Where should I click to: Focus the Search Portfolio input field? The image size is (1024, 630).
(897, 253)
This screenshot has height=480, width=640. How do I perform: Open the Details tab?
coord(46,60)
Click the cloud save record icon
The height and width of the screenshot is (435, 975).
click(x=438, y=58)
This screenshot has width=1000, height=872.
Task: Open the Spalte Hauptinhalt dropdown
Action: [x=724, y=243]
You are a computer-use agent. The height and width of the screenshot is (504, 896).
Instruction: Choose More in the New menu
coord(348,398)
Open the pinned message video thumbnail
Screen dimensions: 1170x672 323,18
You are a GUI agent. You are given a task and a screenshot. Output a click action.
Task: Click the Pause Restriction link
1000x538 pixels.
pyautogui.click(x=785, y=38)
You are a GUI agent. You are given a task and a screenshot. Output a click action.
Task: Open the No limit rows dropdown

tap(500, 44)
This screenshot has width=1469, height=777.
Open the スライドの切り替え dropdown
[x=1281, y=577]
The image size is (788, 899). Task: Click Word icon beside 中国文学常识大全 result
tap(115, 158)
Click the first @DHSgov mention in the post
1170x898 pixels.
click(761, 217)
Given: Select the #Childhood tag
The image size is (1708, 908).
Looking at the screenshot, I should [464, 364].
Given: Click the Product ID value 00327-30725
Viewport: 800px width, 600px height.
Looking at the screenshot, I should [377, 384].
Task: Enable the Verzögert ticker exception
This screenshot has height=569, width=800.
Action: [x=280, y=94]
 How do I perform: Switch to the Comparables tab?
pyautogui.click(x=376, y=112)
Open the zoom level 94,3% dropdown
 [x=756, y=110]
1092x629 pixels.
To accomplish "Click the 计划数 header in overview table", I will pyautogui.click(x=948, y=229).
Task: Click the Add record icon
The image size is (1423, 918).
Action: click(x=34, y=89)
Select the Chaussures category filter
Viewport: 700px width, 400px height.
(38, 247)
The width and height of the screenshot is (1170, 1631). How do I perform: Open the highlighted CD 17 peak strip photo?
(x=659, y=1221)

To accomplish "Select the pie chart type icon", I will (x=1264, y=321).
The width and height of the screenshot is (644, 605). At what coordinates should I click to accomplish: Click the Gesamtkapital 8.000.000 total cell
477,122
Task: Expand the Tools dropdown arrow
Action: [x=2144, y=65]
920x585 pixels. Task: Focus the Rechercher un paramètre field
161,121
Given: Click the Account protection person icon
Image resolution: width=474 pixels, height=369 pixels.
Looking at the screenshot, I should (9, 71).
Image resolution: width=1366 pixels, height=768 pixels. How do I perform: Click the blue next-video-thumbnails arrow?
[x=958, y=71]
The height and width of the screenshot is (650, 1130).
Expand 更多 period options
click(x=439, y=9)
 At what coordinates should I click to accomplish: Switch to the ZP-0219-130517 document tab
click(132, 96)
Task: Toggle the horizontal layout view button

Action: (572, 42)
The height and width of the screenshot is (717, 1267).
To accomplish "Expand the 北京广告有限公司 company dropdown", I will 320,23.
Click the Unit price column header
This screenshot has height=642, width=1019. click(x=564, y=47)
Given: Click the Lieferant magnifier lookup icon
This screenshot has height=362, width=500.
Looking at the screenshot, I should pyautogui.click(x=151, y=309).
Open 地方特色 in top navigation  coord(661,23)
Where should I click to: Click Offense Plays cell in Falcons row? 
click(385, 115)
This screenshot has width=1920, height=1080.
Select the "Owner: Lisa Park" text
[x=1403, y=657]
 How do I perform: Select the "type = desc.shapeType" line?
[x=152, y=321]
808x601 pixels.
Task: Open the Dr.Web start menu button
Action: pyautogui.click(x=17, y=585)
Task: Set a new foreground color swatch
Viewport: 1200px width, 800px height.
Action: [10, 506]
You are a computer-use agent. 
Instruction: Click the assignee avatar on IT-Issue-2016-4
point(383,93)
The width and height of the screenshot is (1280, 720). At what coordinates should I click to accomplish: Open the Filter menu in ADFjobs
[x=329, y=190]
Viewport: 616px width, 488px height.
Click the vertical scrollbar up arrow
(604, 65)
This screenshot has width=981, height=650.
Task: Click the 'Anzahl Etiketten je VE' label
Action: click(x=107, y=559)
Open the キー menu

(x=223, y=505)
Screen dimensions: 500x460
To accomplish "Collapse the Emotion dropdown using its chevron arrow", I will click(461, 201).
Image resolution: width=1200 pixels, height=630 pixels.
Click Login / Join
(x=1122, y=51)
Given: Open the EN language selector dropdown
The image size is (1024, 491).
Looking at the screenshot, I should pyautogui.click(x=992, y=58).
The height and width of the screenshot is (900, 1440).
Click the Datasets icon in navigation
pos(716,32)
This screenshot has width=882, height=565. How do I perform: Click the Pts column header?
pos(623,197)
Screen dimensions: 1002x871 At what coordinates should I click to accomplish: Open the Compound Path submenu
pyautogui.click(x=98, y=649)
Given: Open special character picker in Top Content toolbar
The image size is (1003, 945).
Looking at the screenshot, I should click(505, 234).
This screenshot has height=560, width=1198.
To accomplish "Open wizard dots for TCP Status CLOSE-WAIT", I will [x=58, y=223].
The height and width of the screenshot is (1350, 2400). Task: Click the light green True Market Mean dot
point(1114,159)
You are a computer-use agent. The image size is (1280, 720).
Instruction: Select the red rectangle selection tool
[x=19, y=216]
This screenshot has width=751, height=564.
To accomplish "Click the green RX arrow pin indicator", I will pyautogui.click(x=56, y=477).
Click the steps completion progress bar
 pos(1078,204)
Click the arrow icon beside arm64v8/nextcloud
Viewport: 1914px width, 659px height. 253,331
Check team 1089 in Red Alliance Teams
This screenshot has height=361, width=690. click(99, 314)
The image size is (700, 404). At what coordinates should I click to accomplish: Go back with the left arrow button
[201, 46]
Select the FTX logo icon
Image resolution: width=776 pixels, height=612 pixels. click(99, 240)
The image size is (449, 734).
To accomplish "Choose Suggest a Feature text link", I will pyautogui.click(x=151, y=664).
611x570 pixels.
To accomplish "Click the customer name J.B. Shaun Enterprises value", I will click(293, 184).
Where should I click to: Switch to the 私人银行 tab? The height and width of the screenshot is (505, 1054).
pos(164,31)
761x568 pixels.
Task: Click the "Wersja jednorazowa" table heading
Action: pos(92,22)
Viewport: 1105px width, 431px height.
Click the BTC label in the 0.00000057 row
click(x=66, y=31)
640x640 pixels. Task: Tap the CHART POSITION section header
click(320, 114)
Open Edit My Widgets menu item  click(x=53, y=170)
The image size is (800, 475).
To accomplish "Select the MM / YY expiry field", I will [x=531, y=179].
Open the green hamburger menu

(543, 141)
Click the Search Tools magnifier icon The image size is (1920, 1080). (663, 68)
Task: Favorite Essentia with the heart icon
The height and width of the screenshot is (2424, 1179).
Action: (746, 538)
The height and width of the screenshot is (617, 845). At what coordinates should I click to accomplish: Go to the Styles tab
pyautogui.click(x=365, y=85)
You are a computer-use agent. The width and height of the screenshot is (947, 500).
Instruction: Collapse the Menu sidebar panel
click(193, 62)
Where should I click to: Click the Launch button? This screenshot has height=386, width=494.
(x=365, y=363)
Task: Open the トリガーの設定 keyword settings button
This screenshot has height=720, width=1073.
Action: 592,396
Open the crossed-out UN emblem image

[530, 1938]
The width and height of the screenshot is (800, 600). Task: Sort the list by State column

= YOUR OBJECTIVE =
Print every entry exactly as it appears.

= YOUR RESPONSE =
Where should I click to: Focus the Search Portfolio input field? The image size is (1024, 630).
(897, 253)
This screenshot has height=480, width=640. How do I perform: Open the Details tab?
coord(46,60)
Click the cloud save record icon
The height and width of the screenshot is (435, 975).
click(x=438, y=58)
This screenshot has width=1000, height=872.
Task: Open the Spalte Hauptinhalt dropdown
Action: [x=724, y=243]
You are a computer-use agent. The height and width of the screenshot is (504, 896).
Instruction: Choose More in the New menu
coord(348,398)
Open the pinned message video thumbnail
Screen dimensions: 1170x672 323,18
You are a GUI agent. You are given a task and a screenshot. Output a click action.
Task: Click the Pause Restriction link
1000x538 pixels.
pyautogui.click(x=785, y=38)
You are a GUI agent. You are given a task and a screenshot. Output a click action.
Task: Open the No limit rows dropdown

tap(500, 44)
This screenshot has width=1469, height=777.
Open the スライドの切り替え dropdown
[x=1281, y=577]
The image size is (788, 899). Task: Click Word icon beside 中国文学常识大全 result
tap(115, 158)
Click the first @DHSgov mention in the post
1170x898 pixels.
click(761, 217)
Given: Select the #Childhood tag
The image size is (1708, 908).
Looking at the screenshot, I should [464, 364].
Given: Click the Product ID value 00327-30725
Viewport: 800px width, 600px height.
Looking at the screenshot, I should [377, 384].
Task: Enable the Verzögert ticker exception
This screenshot has height=569, width=800.
Action: [x=280, y=94]
 How do I perform: Switch to the Comparables tab?
pyautogui.click(x=376, y=112)
Open the zoom level 94,3% dropdown
 [x=756, y=110]
1092x629 pixels.
To accomplish "Click the 计划数 header in overview table", I will pyautogui.click(x=948, y=229).
Task: Click the Add record icon
The image size is (1423, 918).
Action: click(x=34, y=89)
Select the Chaussures category filter
Viewport: 700px width, 400px height.
(38, 247)
The width and height of the screenshot is (1170, 1631). How do I perform: Open the highlighted CD 17 peak strip photo?
(x=659, y=1221)

To accomplish "Select the pie chart type icon", I will (x=1264, y=321).
The width and height of the screenshot is (644, 605). At what coordinates should I click to accomplish: Click the Gesamtkapital 8.000.000 total cell
477,122
Task: Expand the Tools dropdown arrow
Action: [x=2144, y=65]
920x585 pixels. Task: Focus the Rechercher un paramètre field
161,121
Given: Click the Account protection person icon
Image resolution: width=474 pixels, height=369 pixels.
Looking at the screenshot, I should (9, 71).
Image resolution: width=1366 pixels, height=768 pixels. How do I perform: Click the blue next-video-thumbnails arrow?
[x=958, y=71]
The height and width of the screenshot is (650, 1130).
Expand 更多 period options
click(x=439, y=9)
 At what coordinates should I click to accomplish: Switch to the ZP-0219-130517 document tab
click(132, 96)
Task: Toggle the horizontal layout view button

Action: (572, 42)
The height and width of the screenshot is (717, 1267).
To accomplish "Expand the 北京广告有限公司 company dropdown", I will 320,23.
Click the Unit price column header
This screenshot has height=642, width=1019. click(x=564, y=47)
Given: Click the Lieferant magnifier lookup icon
This screenshot has height=362, width=500.
Looking at the screenshot, I should pyautogui.click(x=151, y=309).
Open 地方特色 in top navigation  coord(661,23)
Where should I click to: Click Offense Plays cell in Falcons row? 
click(385, 115)
This screenshot has width=1920, height=1080.
Select the "Owner: Lisa Park" text
[x=1403, y=657]
 How do I perform: Select the "type = desc.shapeType" line?
[x=152, y=321]
808x601 pixels.
Task: Open the Dr.Web start menu button
Action: pyautogui.click(x=17, y=585)
Task: Set a new foreground color swatch
Viewport: 1200px width, 800px height.
Action: [10, 506]
You are a computer-use agent. 
Instruction: Click the assignee avatar on IT-Issue-2016-4
point(383,93)
The width and height of the screenshot is (1280, 720). At what coordinates should I click to accomplish: Open the Filter menu in ADFjobs
[x=329, y=190]
Viewport: 616px width, 488px height.
Click the vertical scrollbar up arrow
(604, 65)
This screenshot has width=981, height=650.
Task: Click the 'Anzahl Etiketten je VE' label
Action: click(x=107, y=559)
Open the キー menu

(x=223, y=505)
Screen dimensions: 500x460
To accomplish "Collapse the Emotion dropdown using its chevron arrow", I will click(461, 201).
Image resolution: width=1200 pixels, height=630 pixels.
Click Login / Join
(x=1122, y=51)
Given: Open the EN language selector dropdown
The image size is (1024, 491).
Looking at the screenshot, I should pyautogui.click(x=992, y=58).
The height and width of the screenshot is (900, 1440).
Click the Datasets icon in navigation
pos(716,32)
This screenshot has width=882, height=565. How do I perform: Click the Pts column header?
pos(623,197)
Screen dimensions: 1002x871 At what coordinates should I click to accomplish: Open the Compound Path submenu
pyautogui.click(x=98, y=649)
Given: Open special character picker in Top Content toolbar
The image size is (1003, 945).
Looking at the screenshot, I should click(505, 234).
This screenshot has height=560, width=1198.
To accomplish "Open wizard dots for TCP Status CLOSE-WAIT", I will [x=58, y=223].
The height and width of the screenshot is (1350, 2400). Task: Click the light green True Market Mean dot
point(1114,159)
You are a computer-use agent. The image size is (1280, 720).
Instruction: Select the red rectangle selection tool
[x=19, y=216]
This screenshot has width=751, height=564.
To accomplish "Click the green RX arrow pin indicator", I will pyautogui.click(x=56, y=477).
Click the steps completion progress bar
 pos(1078,204)
Click the arrow icon beside arm64v8/nextcloud
Viewport: 1914px width, 659px height. 253,331
Check team 1089 in Red Alliance Teams
This screenshot has height=361, width=690. click(99, 314)
The image size is (700, 404). At what coordinates should I click to accomplish: Go back with the left arrow button
[201, 46]
Select the FTX logo icon
Image resolution: width=776 pixels, height=612 pixels. click(99, 240)
The image size is (449, 734).
To accomplish "Choose Suggest a Feature text link", I will pyautogui.click(x=151, y=664).
611x570 pixels.
To accomplish "Click the customer name J.B. Shaun Enterprises value", I will click(293, 184).
Where should I click to: Switch to the 私人银行 tab? The height and width of the screenshot is (505, 1054).
pos(164,31)
761x568 pixels.
Task: Click the "Wersja jednorazowa" table heading
Action: pos(92,22)
Viewport: 1105px width, 431px height.
Click the BTC label in the 0.00000057 row
click(x=66, y=31)
640x640 pixels. Task: Tap the CHART POSITION section header
click(320, 114)
Open Edit My Widgets menu item  click(x=53, y=170)
The image size is (800, 475).
To accomplish "Select the MM / YY expiry field", I will [x=531, y=179].
Open the green hamburger menu

(543, 141)
Click the Search Tools magnifier icon The image size is (1920, 1080). (663, 68)
Task: Favorite Essentia with the heart icon
The height and width of the screenshot is (2424, 1179).
Action: (746, 538)
The height and width of the screenshot is (617, 845). At what coordinates should I click to accomplish: Go to the Styles tab
pyautogui.click(x=365, y=85)
You are a computer-use agent. The width and height of the screenshot is (947, 500).
Instruction: Collapse the Menu sidebar panel
click(193, 62)
Where should I click to: Click the Launch button? This screenshot has height=386, width=494.
(x=365, y=363)
Task: Open the トリガーの設定 keyword settings button
This screenshot has height=720, width=1073.
Action: 592,396
Open the crossed-out UN emblem image

[530, 1938]
The width and height of the screenshot is (800, 600). Task: Sort the list by State column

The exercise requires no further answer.